--- begin Data listing ---

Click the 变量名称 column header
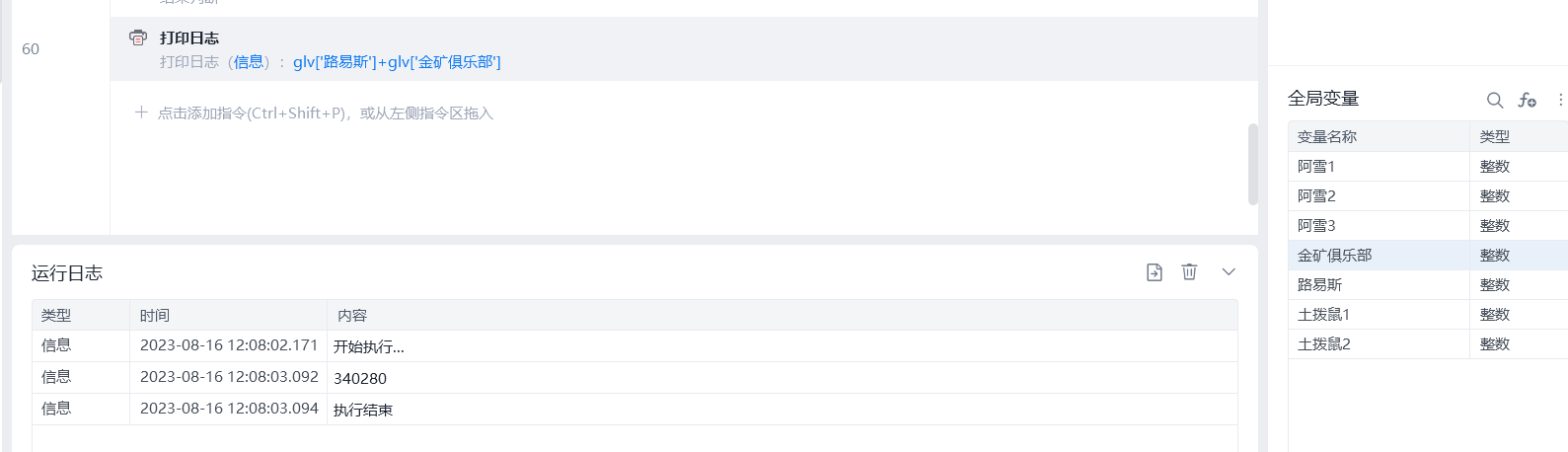Viewport: 1568px width, 452px height. pyautogui.click(x=1327, y=137)
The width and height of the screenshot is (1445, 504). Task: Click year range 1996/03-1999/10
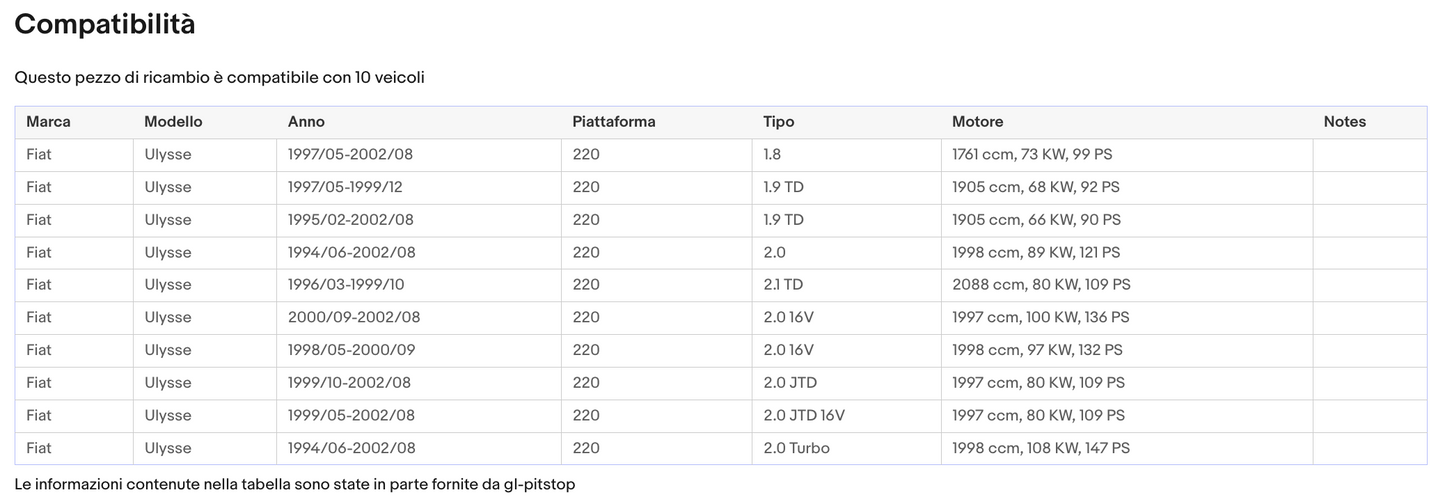click(346, 285)
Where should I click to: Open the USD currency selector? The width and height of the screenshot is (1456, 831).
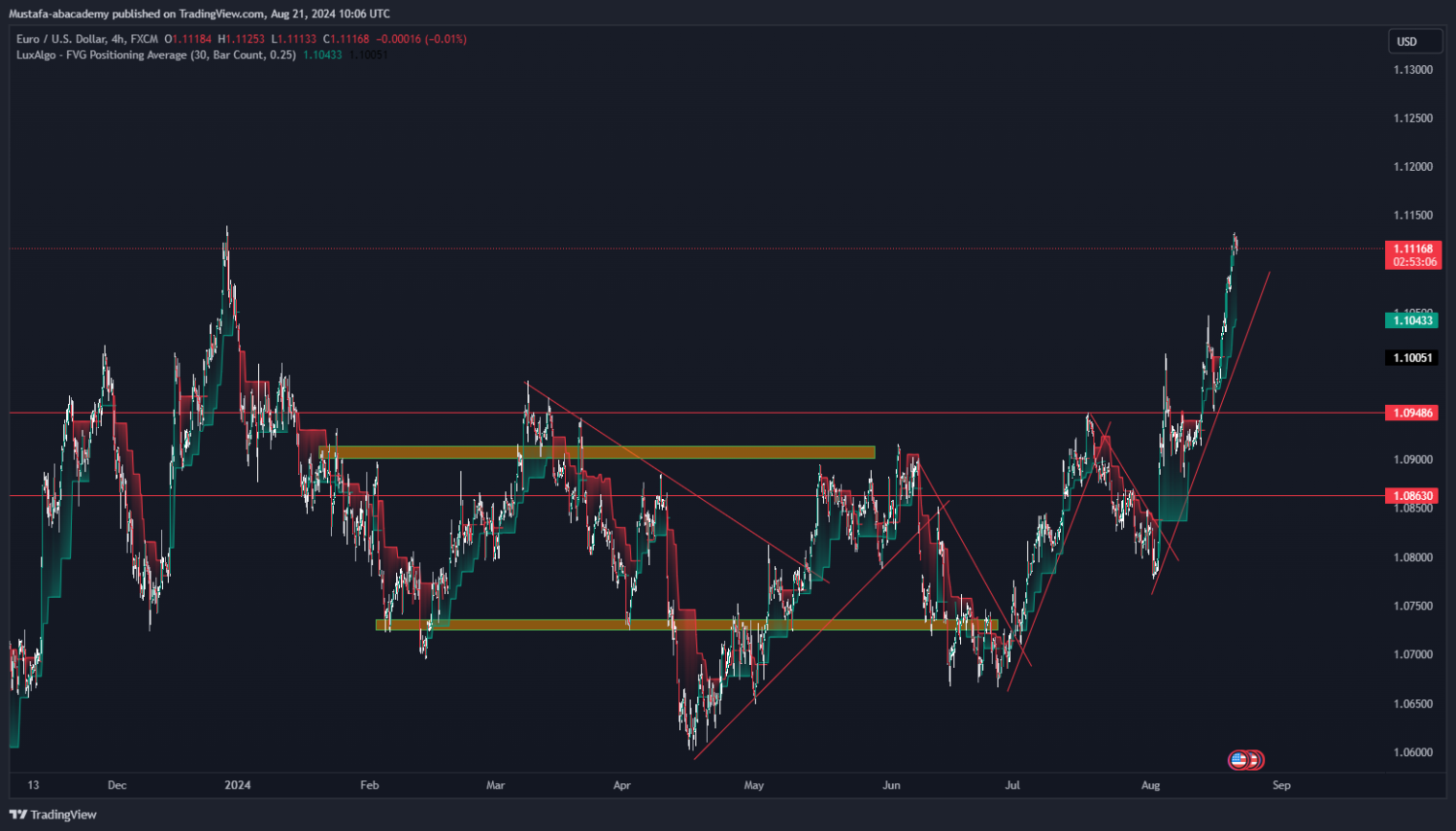pos(1413,41)
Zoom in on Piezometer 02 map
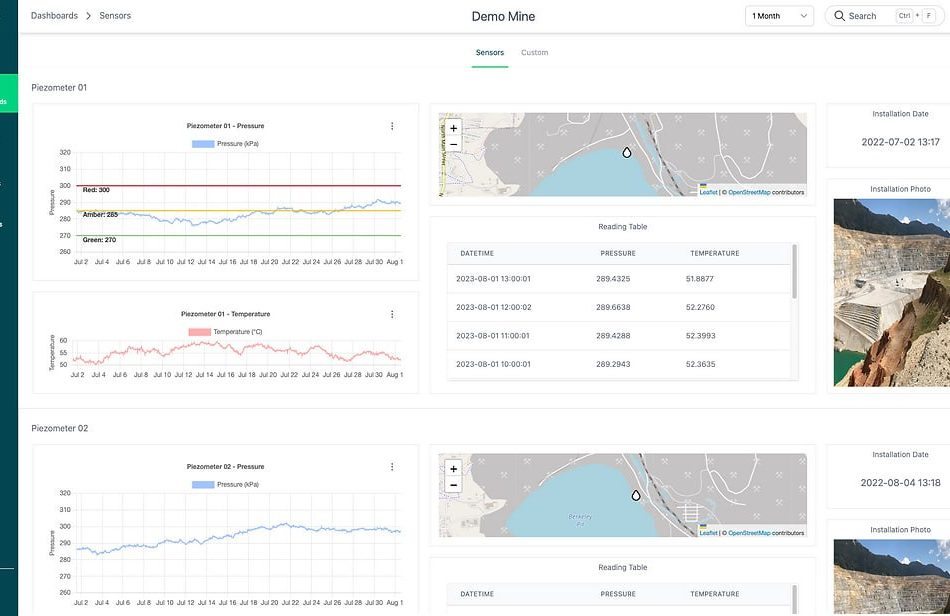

--- end Data listing ---

Rewrite the items above with every occurrence of "screenshot" changed to "image" and nothing else altered, leaving the pictures out of your answer.

Exercise result >>
Click the 变量名称 column header
Viewport: 1568px width, 452px height. pyautogui.click(x=1327, y=137)
The width and height of the image is (1445, 504). Task: Click year range 1996/03-1999/10
click(346, 285)
Where should I click to: Open the USD currency selector? The width and height of the image is (1456, 831).
pos(1413,41)
Zoom in on Piezometer 02 map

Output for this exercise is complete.